SUPPLIED DATA –
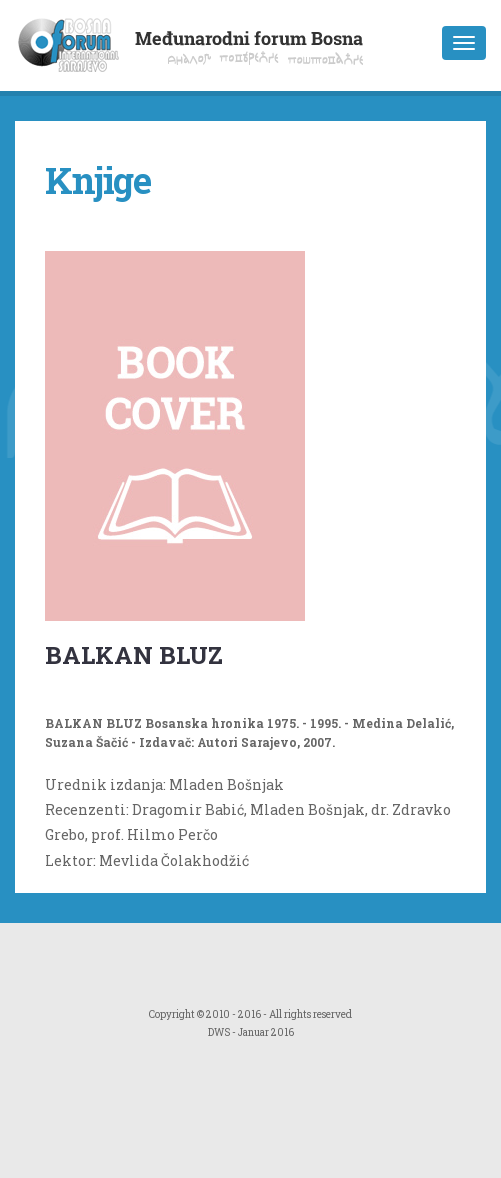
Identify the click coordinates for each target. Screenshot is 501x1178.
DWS (219, 1032)
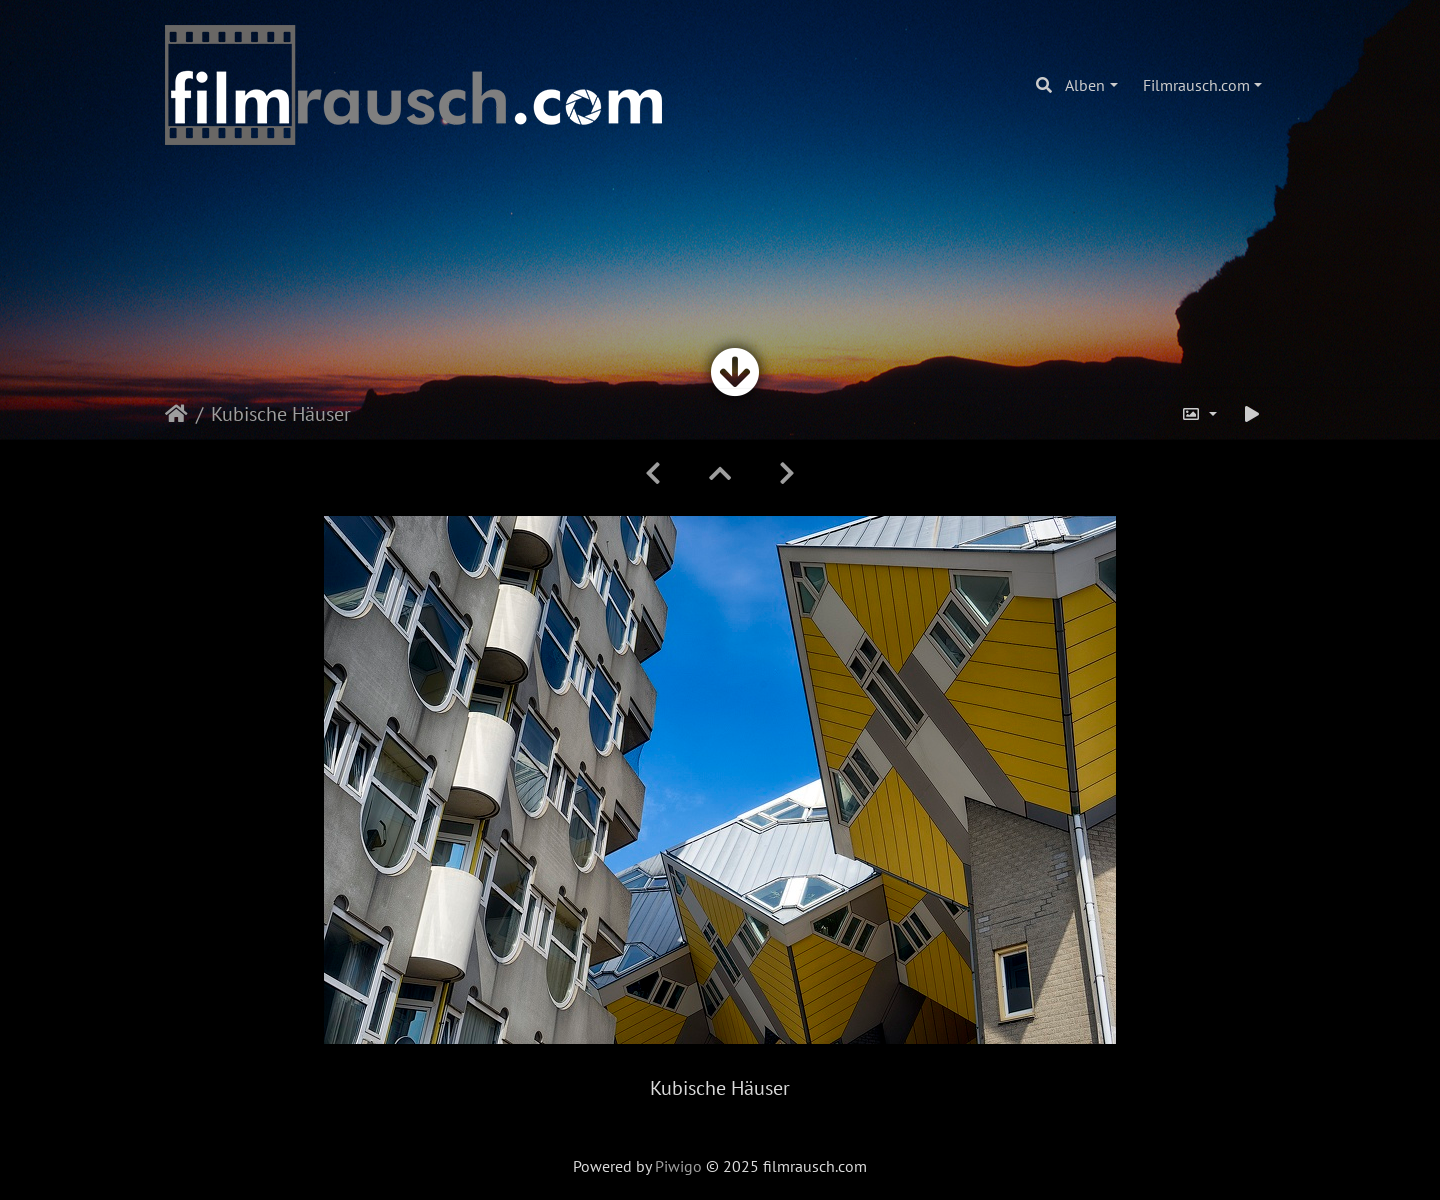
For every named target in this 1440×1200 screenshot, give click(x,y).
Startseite (176, 414)
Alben (1085, 85)
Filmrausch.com (1196, 85)
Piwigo (678, 1166)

EXERCISE –
Rewrite the rows above, replacing every "target" with "item" and changing nothing else. Leave the pictures out.

COMPLETED TASK –
Identify the click coordinates for each item. Screenshot is 501x1178.
DWS (219, 1032)
For every named item in this 1440×1200 screenshot, give click(x,y).
Startseite (176, 414)
Alben (1085, 85)
Filmrausch.com (1196, 85)
Piwigo (678, 1166)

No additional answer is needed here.